19 Mayıs Atatürk’ü Anma, Gençlik ve Spor Bayramını Kutlamaya Devam Ederken

0
83

Günaydın sevgili okuyucularım nasılsınız bu sabah? Somada maden faciası günlerimizi gecelerimizi karartmaya devam ediyor. Hüzün bile yumuşak siyah giysisini atmış üzerinden. Şimdi ateş kırmızısı giysilerin dili! Gündüz başka gece başka sarıyor omuzlarımızı başımızı. 19 Mayıs Atatürk’ü Anma, Gençlik ve Spor Bayramı bu yüzden renkli giysilerine bürünmüş hüznün ağır gölgesinde  kutladık.

Guruluyuz, Kurtuluş Savaşı vermiş ve savaşı kazanıp özgürlüğüne, egemenliğine kavuşmuş ecdadın  torunları olmaktan ve bunu gençlere armağan eden “Bugün doğum günüm” diyen Atatürk’ün hiç yaşlanmayacak gençleri olmaktan.

Üzgünüz ve buruk içimiz ve artık hep buruk kalacak tebessümümüz, sıyrılınca hayatın koşturmasından, kalınca yalnız ve üşüşünce düşünceler kafamıza.
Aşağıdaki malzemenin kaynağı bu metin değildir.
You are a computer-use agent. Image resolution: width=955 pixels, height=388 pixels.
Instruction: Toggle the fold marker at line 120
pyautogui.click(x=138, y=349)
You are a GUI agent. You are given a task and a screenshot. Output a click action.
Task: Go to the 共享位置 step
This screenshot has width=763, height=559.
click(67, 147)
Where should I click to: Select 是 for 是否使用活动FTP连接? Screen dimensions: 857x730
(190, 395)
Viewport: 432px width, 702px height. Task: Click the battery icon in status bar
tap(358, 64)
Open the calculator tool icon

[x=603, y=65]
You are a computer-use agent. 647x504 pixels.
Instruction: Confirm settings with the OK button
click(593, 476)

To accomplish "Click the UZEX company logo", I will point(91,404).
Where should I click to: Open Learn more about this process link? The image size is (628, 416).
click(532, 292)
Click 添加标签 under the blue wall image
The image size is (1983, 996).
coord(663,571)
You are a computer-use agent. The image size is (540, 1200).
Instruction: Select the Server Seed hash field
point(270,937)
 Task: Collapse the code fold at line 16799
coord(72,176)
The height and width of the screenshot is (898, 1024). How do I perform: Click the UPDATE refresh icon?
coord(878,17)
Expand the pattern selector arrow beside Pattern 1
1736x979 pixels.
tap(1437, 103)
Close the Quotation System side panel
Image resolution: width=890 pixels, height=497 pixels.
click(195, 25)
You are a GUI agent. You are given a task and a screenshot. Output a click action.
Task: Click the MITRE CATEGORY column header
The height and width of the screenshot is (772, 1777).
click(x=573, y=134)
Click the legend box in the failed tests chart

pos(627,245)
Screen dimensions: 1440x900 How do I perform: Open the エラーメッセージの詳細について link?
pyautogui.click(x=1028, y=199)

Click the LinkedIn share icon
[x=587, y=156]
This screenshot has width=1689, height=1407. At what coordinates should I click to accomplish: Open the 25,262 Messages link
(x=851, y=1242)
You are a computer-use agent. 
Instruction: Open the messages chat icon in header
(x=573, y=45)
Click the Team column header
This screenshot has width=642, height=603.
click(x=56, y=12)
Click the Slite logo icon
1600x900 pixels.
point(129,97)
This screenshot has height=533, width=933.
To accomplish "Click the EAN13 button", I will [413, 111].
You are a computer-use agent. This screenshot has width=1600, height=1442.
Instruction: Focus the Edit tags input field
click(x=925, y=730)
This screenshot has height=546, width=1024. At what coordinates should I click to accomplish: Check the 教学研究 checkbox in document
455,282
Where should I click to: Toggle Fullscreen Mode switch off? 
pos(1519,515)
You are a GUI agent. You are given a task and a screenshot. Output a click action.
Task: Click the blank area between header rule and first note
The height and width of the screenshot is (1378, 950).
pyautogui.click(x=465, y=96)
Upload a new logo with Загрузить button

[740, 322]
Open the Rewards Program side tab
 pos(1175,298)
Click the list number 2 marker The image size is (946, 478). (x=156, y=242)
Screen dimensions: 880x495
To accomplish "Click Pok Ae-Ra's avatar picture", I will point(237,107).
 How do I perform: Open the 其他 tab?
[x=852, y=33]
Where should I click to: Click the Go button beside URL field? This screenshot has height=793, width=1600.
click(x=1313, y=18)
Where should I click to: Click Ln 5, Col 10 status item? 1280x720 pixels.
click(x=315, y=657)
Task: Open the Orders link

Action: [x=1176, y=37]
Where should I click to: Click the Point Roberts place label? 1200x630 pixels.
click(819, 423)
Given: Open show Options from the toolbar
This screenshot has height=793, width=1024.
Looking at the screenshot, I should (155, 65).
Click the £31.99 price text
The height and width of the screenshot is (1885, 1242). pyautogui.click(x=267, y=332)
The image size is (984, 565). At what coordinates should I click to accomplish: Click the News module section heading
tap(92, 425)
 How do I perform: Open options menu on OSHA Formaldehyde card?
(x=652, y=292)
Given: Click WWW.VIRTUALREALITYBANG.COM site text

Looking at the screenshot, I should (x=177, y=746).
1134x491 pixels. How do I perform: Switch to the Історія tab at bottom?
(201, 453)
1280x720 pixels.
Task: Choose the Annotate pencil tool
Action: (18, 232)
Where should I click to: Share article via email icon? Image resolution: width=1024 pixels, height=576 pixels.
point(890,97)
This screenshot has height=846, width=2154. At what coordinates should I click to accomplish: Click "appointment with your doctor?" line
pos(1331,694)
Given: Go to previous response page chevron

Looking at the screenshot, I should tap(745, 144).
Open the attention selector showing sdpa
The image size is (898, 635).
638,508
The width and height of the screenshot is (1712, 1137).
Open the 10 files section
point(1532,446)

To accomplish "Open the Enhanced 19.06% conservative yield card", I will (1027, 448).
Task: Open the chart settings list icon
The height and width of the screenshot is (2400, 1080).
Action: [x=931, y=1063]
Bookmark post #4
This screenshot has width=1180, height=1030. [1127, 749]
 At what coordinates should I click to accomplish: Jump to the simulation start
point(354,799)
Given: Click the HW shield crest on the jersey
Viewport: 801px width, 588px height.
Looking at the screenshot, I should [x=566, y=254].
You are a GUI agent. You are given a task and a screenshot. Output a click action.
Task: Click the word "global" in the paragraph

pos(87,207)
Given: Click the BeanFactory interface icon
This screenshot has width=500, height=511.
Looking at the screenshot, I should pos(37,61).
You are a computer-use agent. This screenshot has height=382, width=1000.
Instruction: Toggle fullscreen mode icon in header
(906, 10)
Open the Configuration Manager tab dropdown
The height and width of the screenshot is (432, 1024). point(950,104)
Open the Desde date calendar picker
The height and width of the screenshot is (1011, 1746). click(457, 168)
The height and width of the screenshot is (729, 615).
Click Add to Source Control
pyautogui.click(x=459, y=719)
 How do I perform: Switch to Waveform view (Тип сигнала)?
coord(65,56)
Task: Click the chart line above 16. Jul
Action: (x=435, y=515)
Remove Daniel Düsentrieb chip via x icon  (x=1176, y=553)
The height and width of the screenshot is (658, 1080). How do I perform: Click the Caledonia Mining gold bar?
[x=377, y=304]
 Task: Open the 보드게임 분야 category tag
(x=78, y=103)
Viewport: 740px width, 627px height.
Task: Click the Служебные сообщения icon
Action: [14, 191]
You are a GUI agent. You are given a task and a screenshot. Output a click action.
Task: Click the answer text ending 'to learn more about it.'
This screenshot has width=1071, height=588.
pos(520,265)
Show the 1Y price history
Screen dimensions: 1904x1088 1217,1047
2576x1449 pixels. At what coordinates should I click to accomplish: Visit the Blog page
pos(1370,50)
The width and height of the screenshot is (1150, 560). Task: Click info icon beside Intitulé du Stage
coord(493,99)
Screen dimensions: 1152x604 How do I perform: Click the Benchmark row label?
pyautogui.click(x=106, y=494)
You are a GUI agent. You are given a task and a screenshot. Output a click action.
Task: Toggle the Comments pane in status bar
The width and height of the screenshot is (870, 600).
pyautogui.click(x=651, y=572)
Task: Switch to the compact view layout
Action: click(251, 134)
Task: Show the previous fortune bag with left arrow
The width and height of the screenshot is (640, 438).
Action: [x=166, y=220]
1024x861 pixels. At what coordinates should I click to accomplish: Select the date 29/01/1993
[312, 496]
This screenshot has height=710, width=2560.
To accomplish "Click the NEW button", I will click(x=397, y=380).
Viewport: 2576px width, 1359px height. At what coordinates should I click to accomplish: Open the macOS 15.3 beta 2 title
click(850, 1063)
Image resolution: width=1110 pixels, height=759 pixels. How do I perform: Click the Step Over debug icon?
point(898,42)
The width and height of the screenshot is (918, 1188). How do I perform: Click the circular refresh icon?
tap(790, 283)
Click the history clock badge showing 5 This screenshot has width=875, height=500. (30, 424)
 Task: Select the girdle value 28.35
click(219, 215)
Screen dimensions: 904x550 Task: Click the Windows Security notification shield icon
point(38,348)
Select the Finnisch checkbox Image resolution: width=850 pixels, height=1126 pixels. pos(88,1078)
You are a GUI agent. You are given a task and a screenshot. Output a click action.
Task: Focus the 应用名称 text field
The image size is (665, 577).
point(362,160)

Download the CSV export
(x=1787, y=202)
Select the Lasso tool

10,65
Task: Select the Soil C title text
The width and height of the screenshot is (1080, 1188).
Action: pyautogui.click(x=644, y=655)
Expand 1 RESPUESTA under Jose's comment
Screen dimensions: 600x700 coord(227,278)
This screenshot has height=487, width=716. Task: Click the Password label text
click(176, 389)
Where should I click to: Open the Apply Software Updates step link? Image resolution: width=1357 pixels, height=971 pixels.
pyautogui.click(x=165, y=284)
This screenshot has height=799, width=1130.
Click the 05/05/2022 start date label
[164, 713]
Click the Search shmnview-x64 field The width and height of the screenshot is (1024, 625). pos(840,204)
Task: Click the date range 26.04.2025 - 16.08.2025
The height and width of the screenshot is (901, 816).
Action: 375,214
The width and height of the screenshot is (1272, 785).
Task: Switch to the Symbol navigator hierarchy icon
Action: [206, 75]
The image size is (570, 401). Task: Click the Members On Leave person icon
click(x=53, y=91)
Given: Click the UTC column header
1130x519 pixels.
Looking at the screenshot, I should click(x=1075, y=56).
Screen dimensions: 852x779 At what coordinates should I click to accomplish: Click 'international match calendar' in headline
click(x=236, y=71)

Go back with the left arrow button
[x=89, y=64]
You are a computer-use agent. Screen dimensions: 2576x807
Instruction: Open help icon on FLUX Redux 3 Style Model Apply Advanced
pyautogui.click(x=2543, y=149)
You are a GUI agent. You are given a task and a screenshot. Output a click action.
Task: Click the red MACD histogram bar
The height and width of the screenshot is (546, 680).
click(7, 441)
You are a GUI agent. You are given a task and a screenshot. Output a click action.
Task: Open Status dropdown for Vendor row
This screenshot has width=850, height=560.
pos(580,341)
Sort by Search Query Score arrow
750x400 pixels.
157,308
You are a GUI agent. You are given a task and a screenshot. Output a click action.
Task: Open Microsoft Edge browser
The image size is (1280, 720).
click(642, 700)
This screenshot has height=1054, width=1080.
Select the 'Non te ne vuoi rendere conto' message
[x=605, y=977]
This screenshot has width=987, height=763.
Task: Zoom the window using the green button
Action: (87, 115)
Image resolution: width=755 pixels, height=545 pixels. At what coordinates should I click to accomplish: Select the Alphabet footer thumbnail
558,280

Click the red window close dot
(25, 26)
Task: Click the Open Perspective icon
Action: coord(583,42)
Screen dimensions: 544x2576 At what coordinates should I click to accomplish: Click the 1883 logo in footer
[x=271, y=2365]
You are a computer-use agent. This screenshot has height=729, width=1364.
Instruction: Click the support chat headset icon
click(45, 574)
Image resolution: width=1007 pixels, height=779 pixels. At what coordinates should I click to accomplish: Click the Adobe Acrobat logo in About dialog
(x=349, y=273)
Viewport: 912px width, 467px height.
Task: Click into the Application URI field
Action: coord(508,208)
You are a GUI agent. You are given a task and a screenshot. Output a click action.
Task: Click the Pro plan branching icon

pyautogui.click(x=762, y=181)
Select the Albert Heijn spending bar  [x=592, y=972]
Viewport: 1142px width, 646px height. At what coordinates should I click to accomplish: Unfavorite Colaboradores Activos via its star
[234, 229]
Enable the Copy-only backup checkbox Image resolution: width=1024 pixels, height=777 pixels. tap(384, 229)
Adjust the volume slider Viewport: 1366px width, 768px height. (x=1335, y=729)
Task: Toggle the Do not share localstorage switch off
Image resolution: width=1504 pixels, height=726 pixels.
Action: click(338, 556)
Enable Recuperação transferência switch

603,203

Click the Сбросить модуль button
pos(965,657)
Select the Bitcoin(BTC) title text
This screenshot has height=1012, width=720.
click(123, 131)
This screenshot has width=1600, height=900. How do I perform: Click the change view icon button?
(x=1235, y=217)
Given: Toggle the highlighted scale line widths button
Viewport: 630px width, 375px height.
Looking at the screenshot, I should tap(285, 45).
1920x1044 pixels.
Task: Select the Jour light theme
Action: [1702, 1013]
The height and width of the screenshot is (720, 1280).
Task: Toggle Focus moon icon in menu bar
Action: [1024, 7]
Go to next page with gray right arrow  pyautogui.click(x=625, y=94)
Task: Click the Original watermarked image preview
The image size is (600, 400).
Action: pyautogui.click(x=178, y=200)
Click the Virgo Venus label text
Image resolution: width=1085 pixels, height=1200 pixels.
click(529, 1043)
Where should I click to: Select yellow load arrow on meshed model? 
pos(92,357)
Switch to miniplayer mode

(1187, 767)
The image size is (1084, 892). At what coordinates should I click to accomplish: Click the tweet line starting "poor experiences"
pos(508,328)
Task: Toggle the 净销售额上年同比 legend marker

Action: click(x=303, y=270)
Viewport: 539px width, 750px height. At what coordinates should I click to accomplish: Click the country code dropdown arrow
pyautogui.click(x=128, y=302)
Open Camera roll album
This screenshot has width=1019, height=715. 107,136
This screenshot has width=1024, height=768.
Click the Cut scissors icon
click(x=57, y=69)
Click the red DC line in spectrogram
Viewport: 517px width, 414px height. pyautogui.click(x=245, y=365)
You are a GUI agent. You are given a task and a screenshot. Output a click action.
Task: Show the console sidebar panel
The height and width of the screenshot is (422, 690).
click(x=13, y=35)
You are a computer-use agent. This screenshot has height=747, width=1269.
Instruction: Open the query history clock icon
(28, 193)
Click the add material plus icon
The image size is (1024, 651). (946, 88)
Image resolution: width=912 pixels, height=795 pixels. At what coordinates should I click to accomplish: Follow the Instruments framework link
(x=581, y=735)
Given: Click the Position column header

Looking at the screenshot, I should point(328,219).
Yüreğimiz inince yüzlerce metre aşağı kara madenlere bir lokma ekmek için.

& & & & &

Ve sevgili okuyucularım. 19 Mayıs Atatürk’ü Anma, Gençlik ve Spor Bayramı ve Gençlik Haftası sürerken, Atatürk hakkında ve o günlere dair minik anekdotlar derledim netten. Çok etkilendim çoğunu belki okumuşsunuzdur bendeniz gibi netten.

Yanına Aldığı İlk Er

O Samsun’a çıktığı zaman, üstü başı yırtık, postalları patlamış, silahsız bir er gördü. Yüzünün rengi bakıra dönmüş, yağlan eriyip kemik ve sinir kalmış bu Türk askeri ağlıyordu. O’na sordu: “Asker ağlamaz arkadaş, sen ne ağlıyorsun?”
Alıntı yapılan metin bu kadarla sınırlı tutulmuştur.